# chance of conga line at buxton question



## beachcaster (Nov 8, 2002)

Last year on new years day the temp was in the 50s and there was a congo line catching 24" drum from frisco pier to the point. The drum were chased out of the sound by the cold like it is now. With the temps rising anyone got any input on the chances of another congo line opportunity?????? I guess by friday and rising temps hopefully some action will be picking up. Has there been anything going on at frisco? Thinking of coming from VA or will the water temp just be too cold. Thanks guys for your imput.:fishing:


----------



## chadwickfeesh (Nov 13, 2008)

yep.


----------



## Jesse Lockowitz (Feb 13, 2006)

i know as soon as the water clears up from this past storm/front im going to be in my boat on our shoals. they are schooled up already down here.


----------



## Starboard (Apr 23, 2008)

Its happening now. Check out Red Drum Tackle report and a buddy of mine arrived yesterday and confirmed it.


----------



## Starboard (Apr 23, 2008)

Here's the link.... http://forum.reddrumtackle.com/


----------



## 9 rock (Nov 30, 2008)

Boy I wish I could go down they have been slamming them if it holds out a week mabe, heard also stripers in kitty hawk


9


----------



## KB Spot Chaser (Nov 19, 2009)

Oh yeah, light winds&calm seas, they're gonna be schooled up tight. They've been thick down this way for about a month.


----------



## Ryan Y (Dec 1, 2005)

*The hook at the point*

Saw them caught good today. Grubs and jigheads. THey dont sell those DOA cal jigs up here though. I like them a lot.


----------



## sand flea (Oct 24, 1999)

There were stripers off Kitty Hawk, but unless you had a boat you were out of luck. Hoping these light NE winds and warmer weather might push them in closer.


----------



## Ryan Y (Dec 1, 2005)

Saw a lot of boats out off Corolla today. Counted 10 at one time in about a 1/4 mile area, probably 1 1/2 miles off the beach.

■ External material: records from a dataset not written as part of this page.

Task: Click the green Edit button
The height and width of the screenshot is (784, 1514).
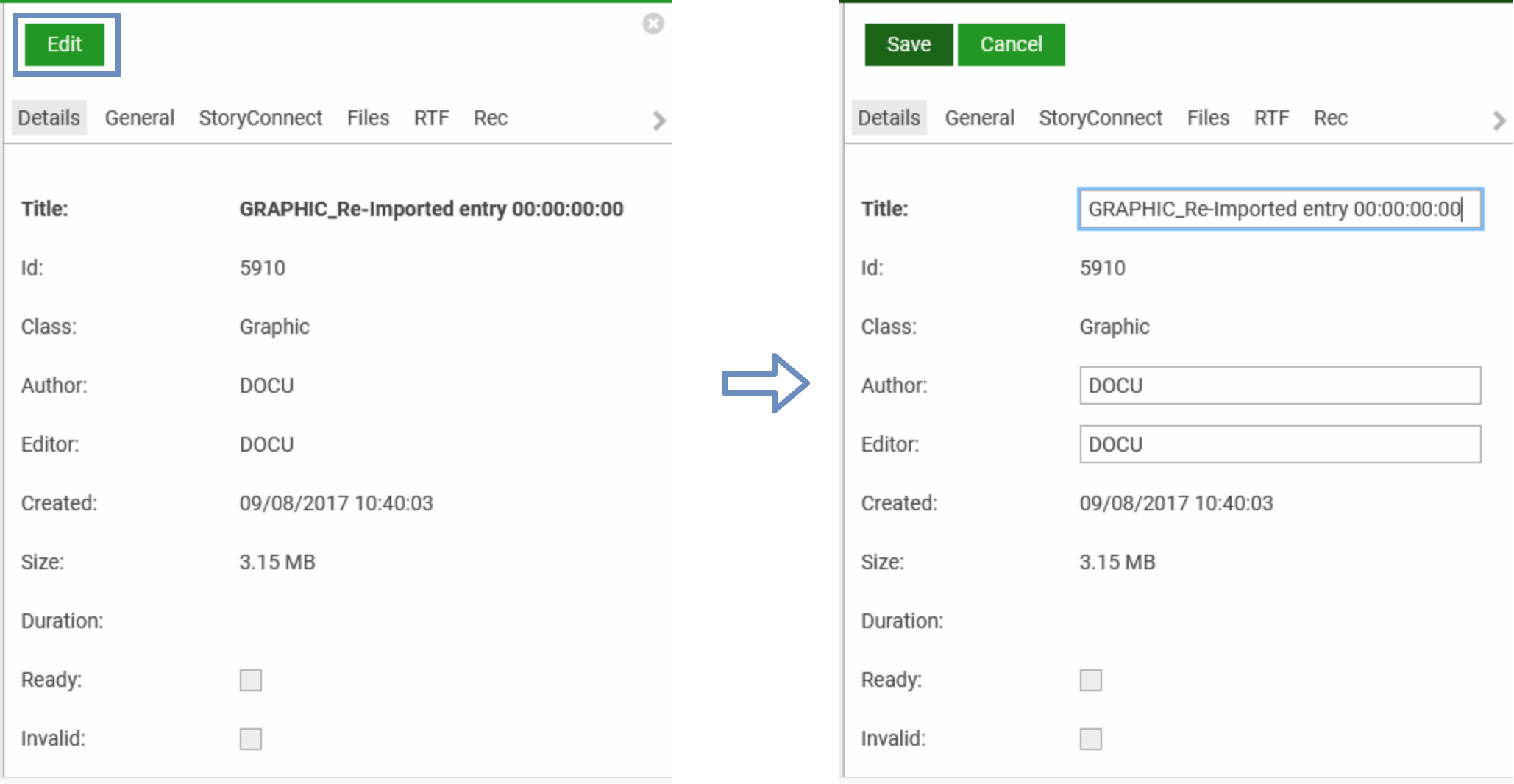Action: coord(65,45)
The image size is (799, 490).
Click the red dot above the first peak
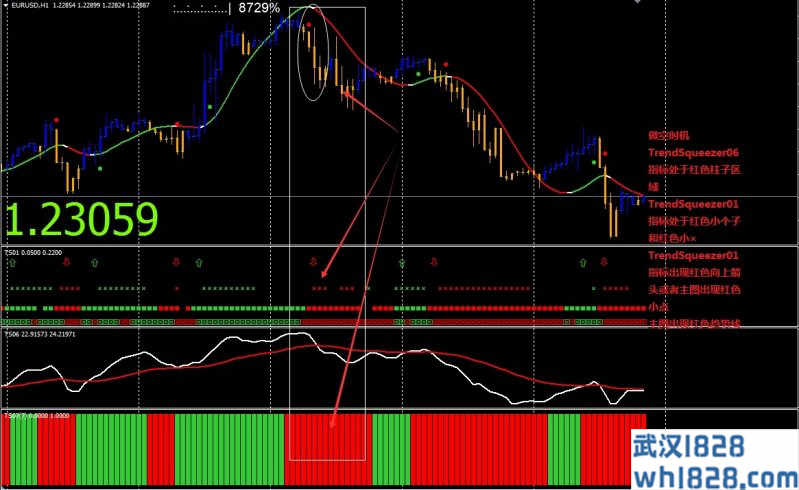(x=57, y=119)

Also the pups, they are on the move. Catching them all over frisco to the south.


----------



## SurFeesher (May 5, 2010)

My boss slayed the stripers just off shore around Duck today. Wish I could have gone with him but he'll bring some good dinner to me!


----------



## beachcaster (Nov 8, 2002)

Made a one day run from Va Beach to the point today. One small pup caught around 8am, nothing else from 730-9am. Low tide was 915. Went to frisco pier and talked to a few guys, nothing happening there at that time. Went back to the point and fished until 130pm when the grass moved in. No one had any luck at all, nothing. Winds picked up and temp dropped, headed back to Va Beach shunked. I talked to guys tho that have been catching em all week tho, mostly small guys. Some were caught in the mouth but a lot were snagged. Just not my day.


----------



## drumrun (Dec 5, 2007)

I saw nadda at da point and a "few" rats down near Frisco. I mean 14" fish. Most snagged.


----------



## Fishwander (Jul 2, 2010)

> Ryan Y :
> Saw them caught good today. Grubs and jigheads. THey dont sell those DOA cal jigs up here though. I like them a lot.


Those jigs can be easily found in Florida shops.

Fishwander


----------



## ez2cdave (Oct 13, 2008)

Fishwander said:


> Those jigs can be easily found in Florida shops.
> 
> Fishwander


Contact the "SNOOK NOOK" in Jensen Beach, FL . . .

Henry Caimotto will take good care of you !

http://snooknook.net/

Phone: 772-334-2145

Email: [email protected]

Address: 595 NE Indian River Drive
Jensen Beach, Florida 34957

Dave f


----------



## Ryan Y (Dec 1, 2005)

They are all over Wilmington too. I just didnt have any with me.

For the record, it looked like those fish have moved on further South, towards Hattie Inlet. That place looked like the point during a good drum bite. heard they caught them good.
Me, I fished for unicorns again. (See other post)


----------